Zum Inhalt springen

Kreative Strategie

Gegen eine Fortführung der Rotstiftpolitik und mit der Forderung nach einer sofortigen Entlassung der Regierung sind am Dienstag in Portugal an zahlreichen Orten Zehntausende auf die Straße gegangen. Die größte Gewerkschaftszentrale des iberischen Landes, die kommunistisch orientierte CGTP-Intersindical, hatte aus Anlaß der Verabschiedung des Haushaltes für das kommende Jahr zu einem „Nationalen Tag der Empörung, des Protestes und des Kampfs“ aufgerufen.

In der Hauptstadt Lissabon führten mehrere Demonstrationszüge, zu Blöcken hinter den Bannern ihrer Gewerkschaften formiert, zum Parlamentsgebäude, um dort gegen den härtesten Sparetat seit Jahrzehnten zu protestieren. Mit Transparenten und Losungen brachten die Teilnehmer ihre Wut über immer schlechtere Lebensbedingungen zum Ausdruck und forderten „Wahlen jetzt!“. Das mit den Stimmen der liberal-konservativen Mehrheit der Regierung von Ministerpräsident Pedro Passos Coelho von der Assembleia da República beschlossene Gesetz sieht Kürzungen von fast vier Milliarden Euro vor, was 2,3 Prozent des Bruttoinlandsprodukts Portugals entspricht. Gespart werden soll vor allem im Öffentlichen Dienst und bei den Renten der staatlich Bediensteten. Während vor den Türen demonstriert wurde, auch mehrere Abgeordnete der Kommunisten und KP-Generalsekretär Jerónimo de Sousa beteiligten sich, machten sich drinnen während der Debatte auch von der Zuschauertribüne des Parlaments Protestierer mit Rufen nach Rücktritt der Regierung bemerkbar.

- Materialauszüge -
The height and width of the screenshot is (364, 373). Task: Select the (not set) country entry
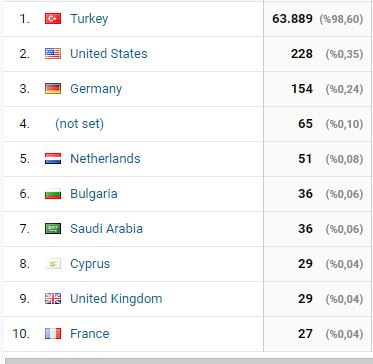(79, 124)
==
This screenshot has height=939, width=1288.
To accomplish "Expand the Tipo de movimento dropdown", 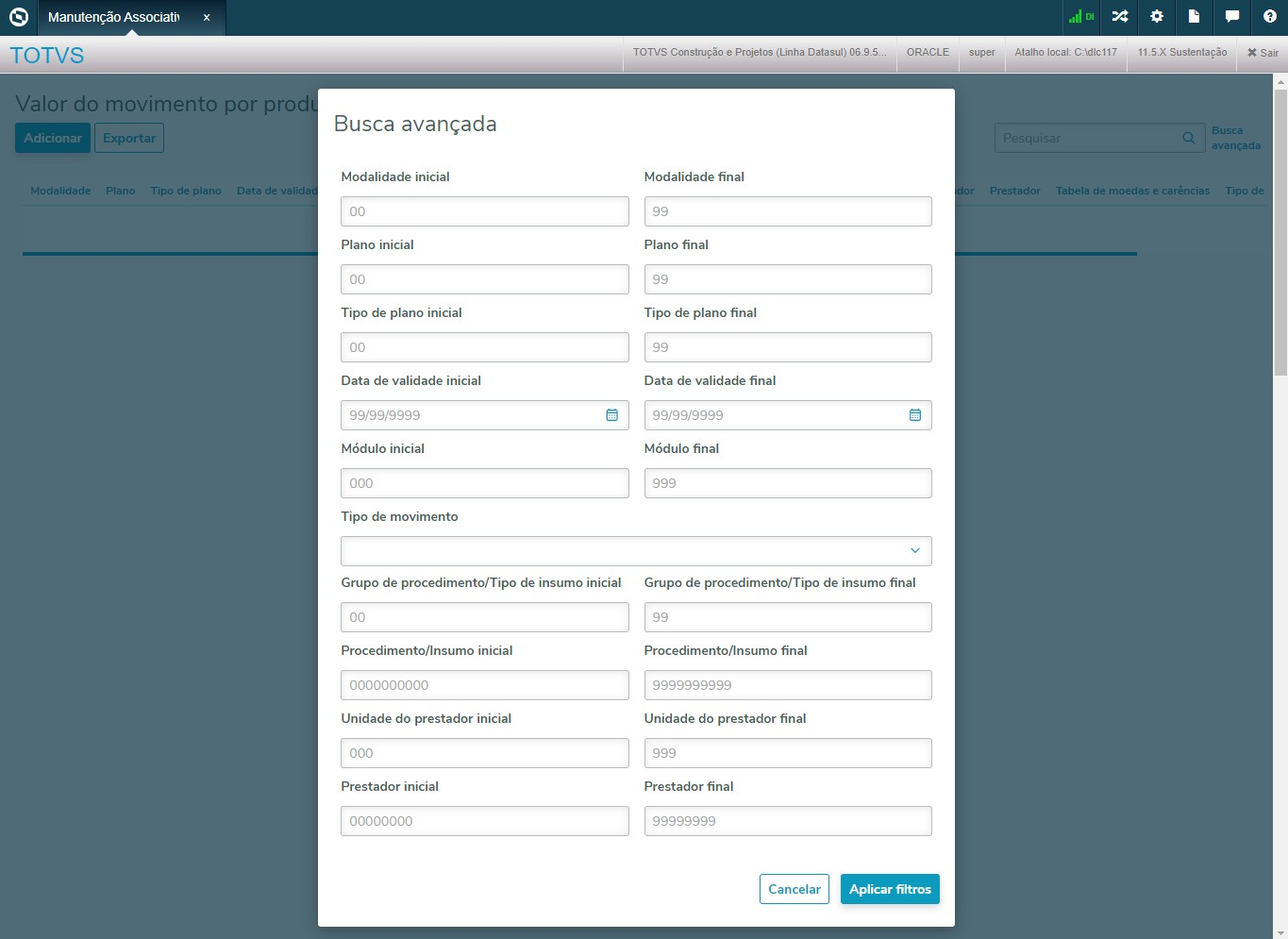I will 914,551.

- Arbeitsaufträge -
• 1. Nenne die drei Begriffe, nach denen der Aktionstag im Text über die Proteste in Portugal benannt ist.
• 2. Führe den Text über die Proteste in Portugal nach seinem letzten Satz weiter.

- Lösungen -
• 1. Empörung, Protest, Kampf

• 2.
Bei geplanten Aktionen, welche die Sicherheitskräfte und den Geheimdienst völlig überraschten, drangen Gewerkschafter in vier Ministerien – für Wirtschaft, Umwelt, Finanzen und Gesundheit – ein, um diese symbolisch für mehrere Stunden zu besetzen. CGTP-Generalsekretär Arménio Carlos verteidigte die gewaltfreien Aktionen als „eine Strategie des Kampfes gegen die Gewalt, welche diese Regierung dem Land und dem portugiesischen Volk antut“. Die CGTP bewertet den Protesttag als „weiteren wichtigen Schritt“, um das Ende „einer unmoralischen und verlogenen Regierung“ schneller herbeizuführen, welche die Ausbeutung verschärfe, die Arbeitenden und Rentner beraube – und so die Armut und den sozialen Ausschluß ausweite.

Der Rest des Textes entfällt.